_DATA FOR PROCESSING_.

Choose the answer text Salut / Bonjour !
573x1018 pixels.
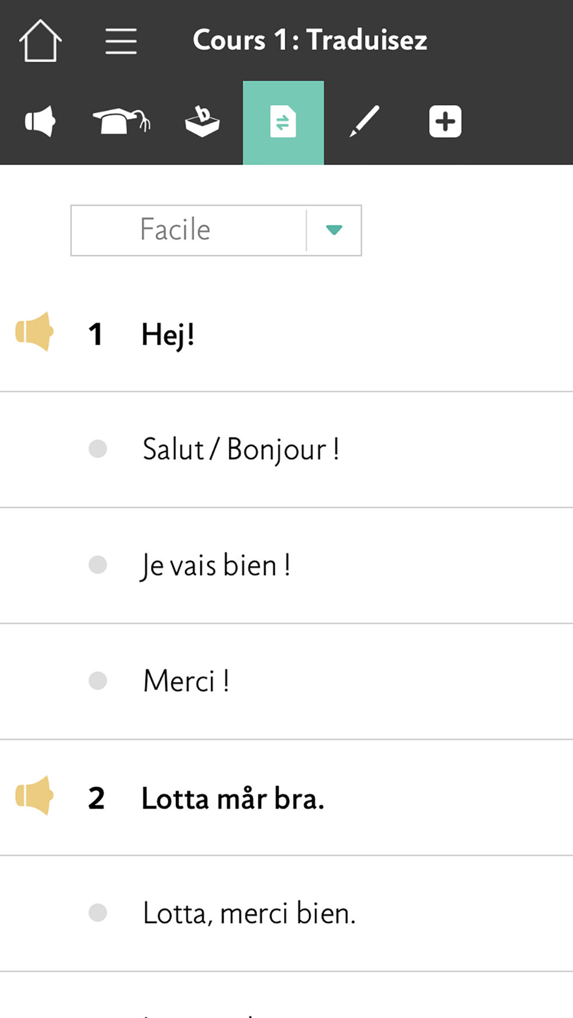[x=241, y=449]
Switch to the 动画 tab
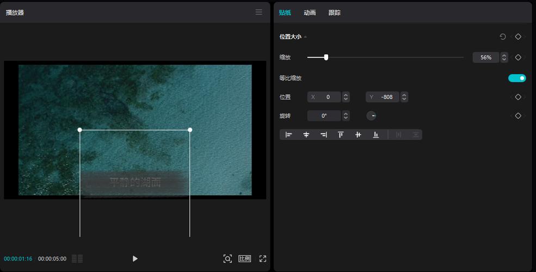This screenshot has height=272, width=536. (310, 13)
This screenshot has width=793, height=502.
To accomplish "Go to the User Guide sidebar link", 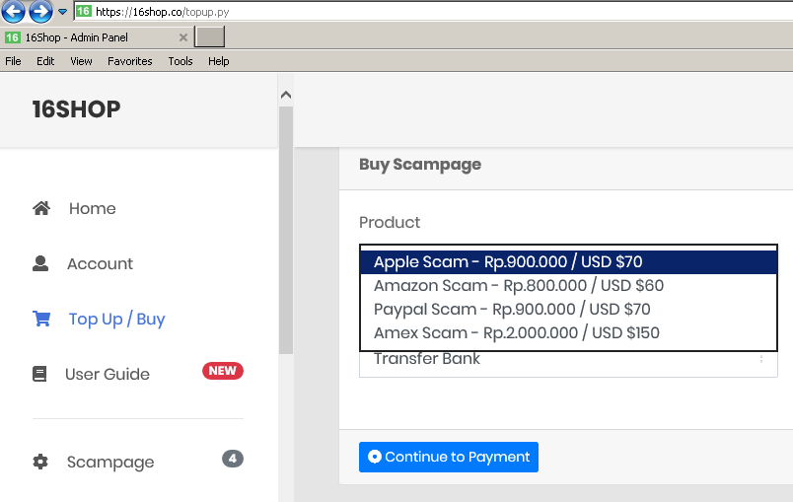I will (x=108, y=374).
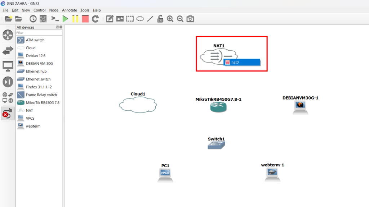
Task: Reload all nodes from the toolbar
Action: [x=95, y=19]
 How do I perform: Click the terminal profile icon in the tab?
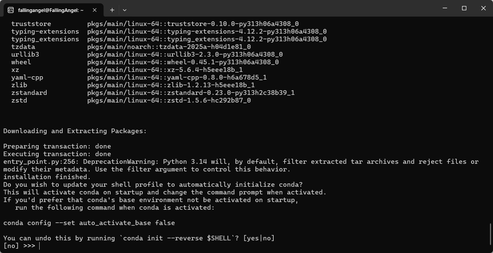click(11, 10)
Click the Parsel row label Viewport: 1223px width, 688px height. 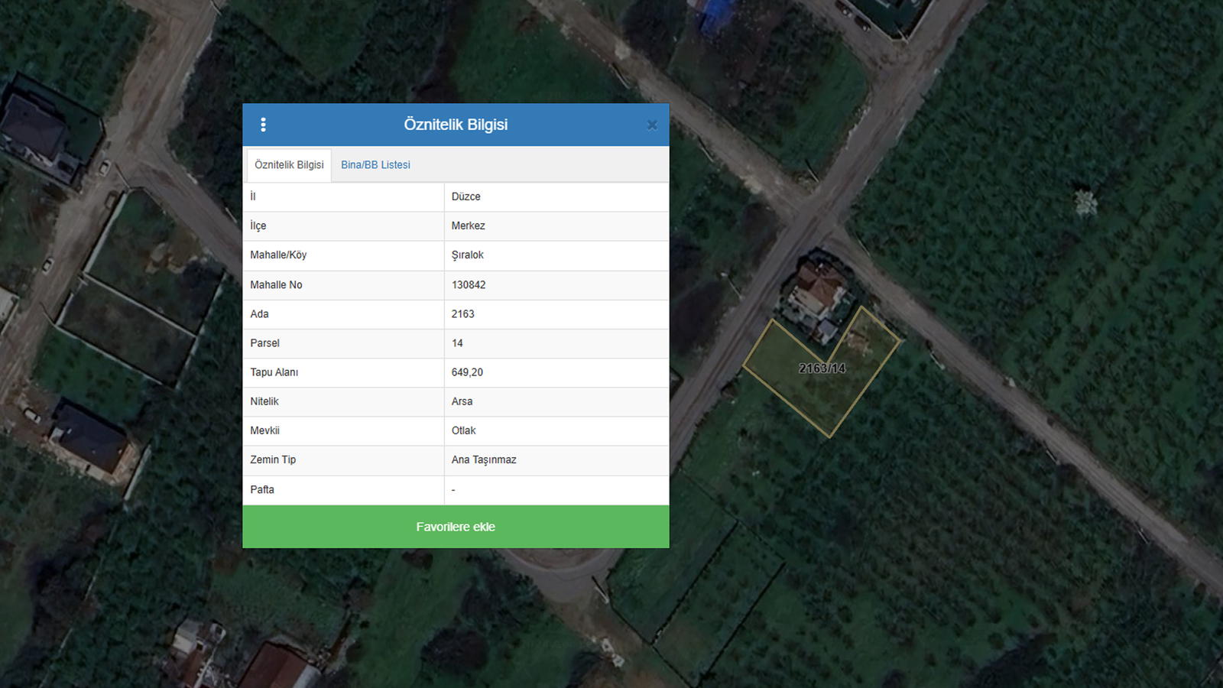pos(264,343)
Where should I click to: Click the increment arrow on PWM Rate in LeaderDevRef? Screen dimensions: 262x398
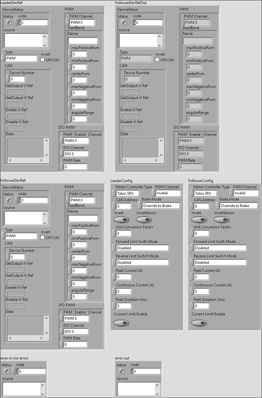(x=62, y=165)
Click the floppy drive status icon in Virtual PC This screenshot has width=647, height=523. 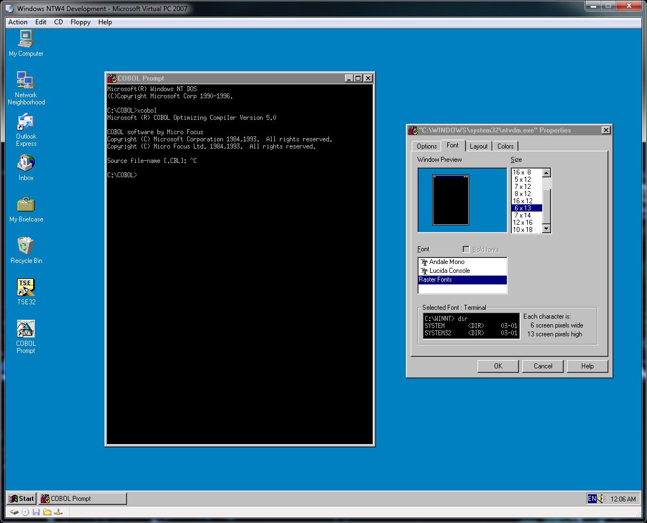(x=35, y=512)
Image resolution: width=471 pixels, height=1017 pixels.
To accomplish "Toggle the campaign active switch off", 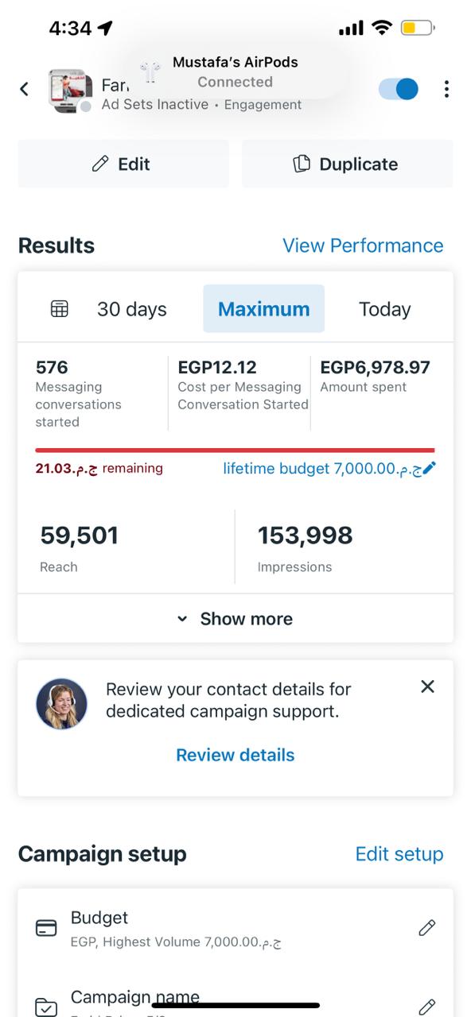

_ACTIVITY_.
Reproduce nothing but the lines running from the line with "Image resolution: width=471" through the end of the records, keeping both end lines and dropping the pictures.

_ANSWER FOR THE TASK_.
Image resolution: width=471 pixels, height=1017 pixels.
To accomplish "Toggle the campaign active switch off", 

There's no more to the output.